# Problem
For this project, you will interpret data from the National Parks Service about endangered species in different parks.

You will perform some data analysis on the conservation statuses of these species and investigate if there are any patterns or themes to the types of species that become endangered. During this project, you will analyze, clean up, and plot data as well as pose questions and seek to answer them in a meaningful way.

After you perform your analysis, you will share your findings about the National Park Service.

Here are a few questions that this project has sought to answer:

- What is the distribution of conservation status for species?
- Are certain types of species more likely to be endangered?
- Are the differences between species and their conservation status significant?
- Which animal is most prevalent and what is their distribution amongst parks?

### Analysis

In this section, descriptive statistics and data visualization techniques will be employed to understand the data better. Statistical inference will also be used to test if the observed values are statistically significant.
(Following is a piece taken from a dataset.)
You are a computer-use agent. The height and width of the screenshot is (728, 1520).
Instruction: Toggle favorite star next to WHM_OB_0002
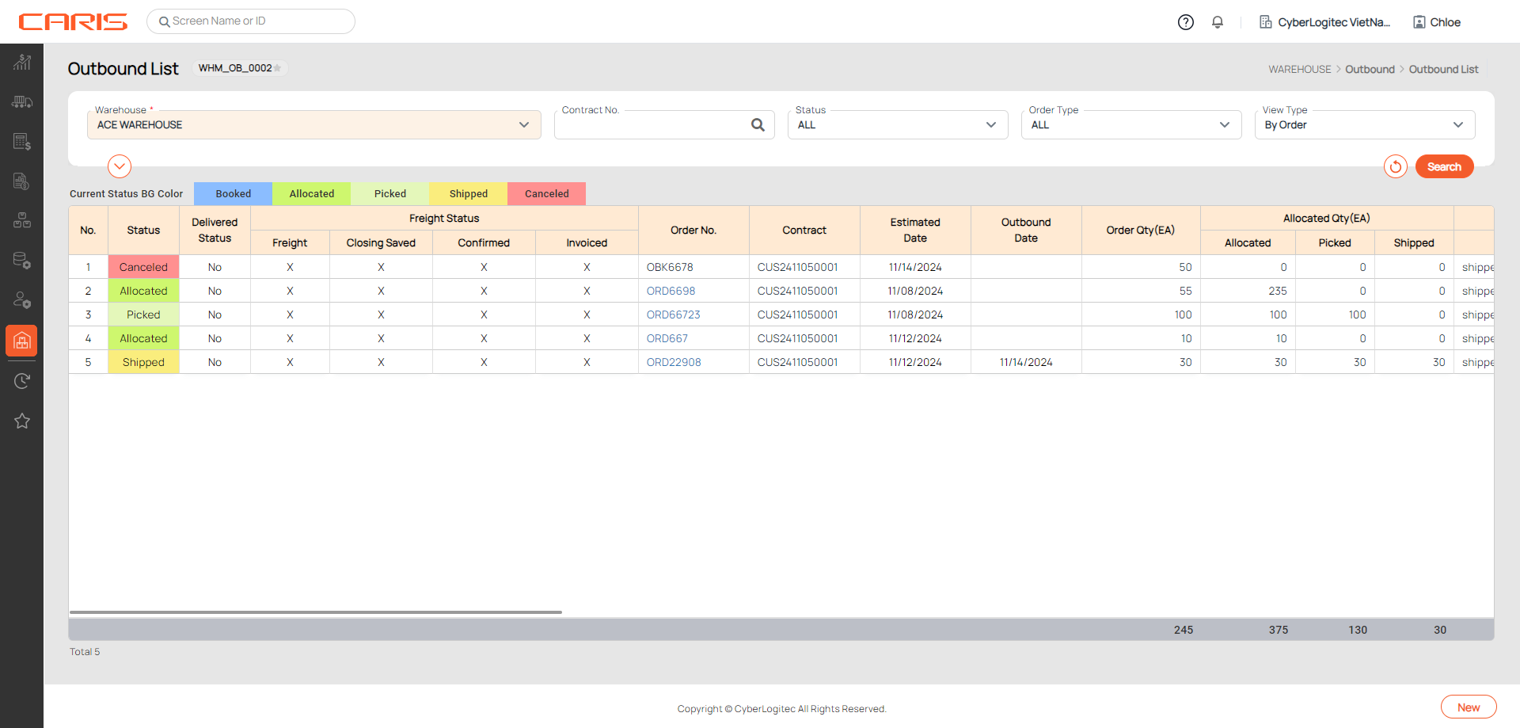278,68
Some of the key metrics that will be computed include: 

1. Distributions
1. counts
1. relationship between species
1. conservation status of species
1. observations of species in parks. 

### Module imports
Importing pandas, numpy, matplotlib and seaborn

In [1]:
import pandas as pd
import matplotlib.pyplot as plt
import seaborn as sns
import numpy as np

## Loading & inspecting data
Loading the species and observation data into pandas dfs

In [2]:
species = pd.read_csv('species_info.csv')
print(f'The shape of the data frame is: {species.shape}')
species.head()

The shape of the data frame is: (5824, 4)
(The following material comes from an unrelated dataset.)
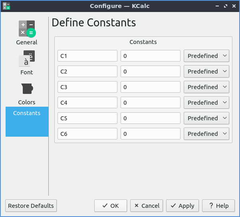Open the Colors settings icon
The image size is (240, 217).
click(27, 89)
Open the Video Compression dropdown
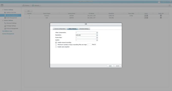The width and height of the screenshot is (172, 91). [87, 33]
Unnamed: 0,category,scientific_name,common_names,conservation_status
0,Mammal,Clethrionomys gapperi gapperi,Gapper's Red-Backed Vole,
1,Mammal,Bos bison,"American Bison, Bison",
2,Mammal,Bos taurus,"Aurochs, Aurochs, Domestic Cattle (Feral), Dom...",
3,Mammal,Ovis aries,"Domestic Sheep, Mouflon, Red Sheep, Sheep (Feral)",
4,Mammal,Cervus elaphus,Wapiti Or Elk,


In [3]:
observations = pd.read_csv('observations.csv')
print(f'The shape of the data frame is: {observations.shape}')
observations.head()

The shape of the data frame is: (23296, 3)


Unnamed: 0,scientific_name,park_name,observations
0,Vicia benghalensis,Great Smoky Mountains National Park,68
1,Neovison vison,Great Smoky Mountains National Park,77
2,Prunus subcordata,Yosemite National Park,138
3,Abutilon theophrasti,Bryce National Park,84
4,Githopsis specularioides,Great Smoky Mountains National Park,85


### Inspecting data
I like the thought of having park names as a categorical variable to save space in `observations`, and will also do the same with category and conservation status in `species`. Before doing this I need to make sure these are relatively small values and not already cetgorical.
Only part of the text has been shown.